Como tenho dito anteriormente, a especulação baseada em sintomas apenas, sem examinar o paciente não é a melhor conduta ou forma de ajudar. O ambiente virtual serve apenas à orientação. Converse com o oftalmologista responsável pelo caso e coloque suas dúvidas. Tenho certeza de que ele esclarecerá todas elas e o orientará a respeito da melhor forma de conduzir o tratamento da sua mãe.

O que eu poderia acrescentar ao que já foi dito é que: a neuropatia óptica isquêmica anterior (mais freqüente) ou posterior é evento que acomete indivíduos com doença microvascular ou no pós-operatorio de doenças cardíacas ou de coluna vertebral. Pode ocorrer hipóxia (redução do fluxo sangüíneo) na hipotensão arterial severa, no choque (dengue hemorrágica) ou mesmo pós-viral. A apnéia do sono aumenta as chances do episódio de sofrimento vascular.

O tratamento da NOIA-NA é ainda controverso; a evolução natural da doença na maioria das vezes mostra uma melhora (e não piora) após o evento inicial.Em alguns casos, mas não é regra. Se existem alterações na forma ou tamanho das plaquetas (um tipo de células sangüíneas) isso leva a um aumento na dificuldade da “circulação” do sangue e essas alterações podem contribuir negativamente. Para evitar evento semelhante no outro olho costuma ser prescrito um anti-agregante plaquetário. A investigação sistêmica (clínica e não apenas oftalmológica) é imperativa para fazer a prevenção da doença no olho contra-lateral.

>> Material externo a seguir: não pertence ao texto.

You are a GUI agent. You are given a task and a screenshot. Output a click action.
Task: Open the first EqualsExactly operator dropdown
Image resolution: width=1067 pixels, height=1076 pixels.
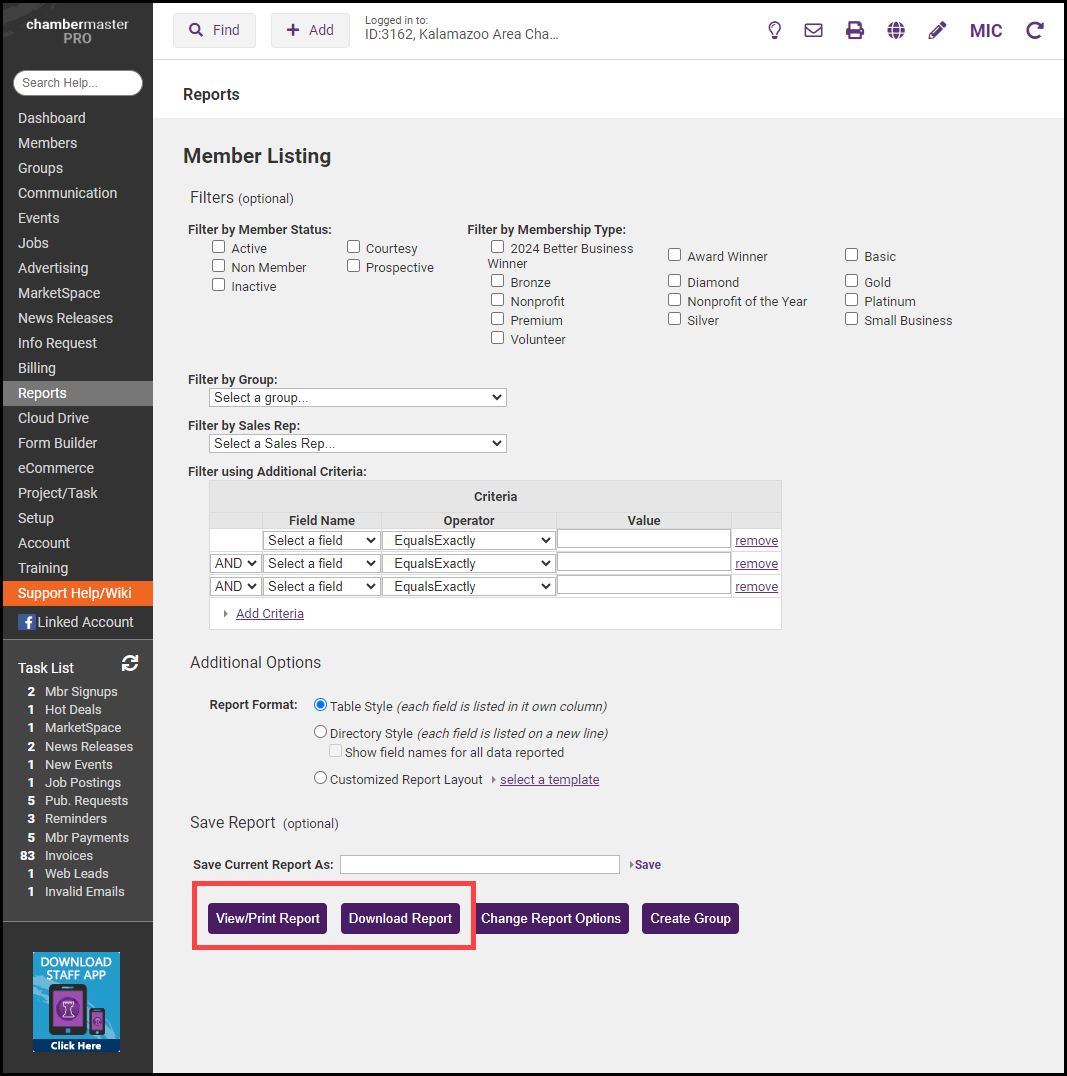(469, 540)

É importante daqui para frente lembrar sua mãe de que o controle da doença microvascular é essencial para que outros fenômenos isquêmicos (não apenas oftalmológicos) não ocorram.
E é sempre bom lembrar que em se tratando de neurite (o diagnostico ao qual você se referiu), o resultado funcional (20/50) é considerado BOM. Removendo possíveis fatores predisponentes ou melhor, que possam contribuir para a falta de oxigenação, provavelmente a visão não piorará. Mas a neurite óptica isquêmica é a expressão aguda de um provável regime de hipóxia relativa (crônica) característica da doença microvascular. O controle após o episodio agudo é feito com incentivo ao combate do sedentarismo, reavaliação dietética, melhor controle (medicamentoso) da doença hipertensiva com o cuidado de avaliar possível hipotensão arterial noturna importante (situação que diminui muito a irrigação do nervo óptico).

Como já disse antes, converse com o médico assistente. Ele com certeza já falou sobre o que comentamos aqui. Mas se ainda existem dúvidas retorne a ele e esclareça. Entender o que provavelmente aconteceu ajuda a lidar com a perda funcional e incentiva melhor controle da situação clínica que possivelmente contribuiu para o evento evitando assim mais incidentes (oftalmológicos ou não).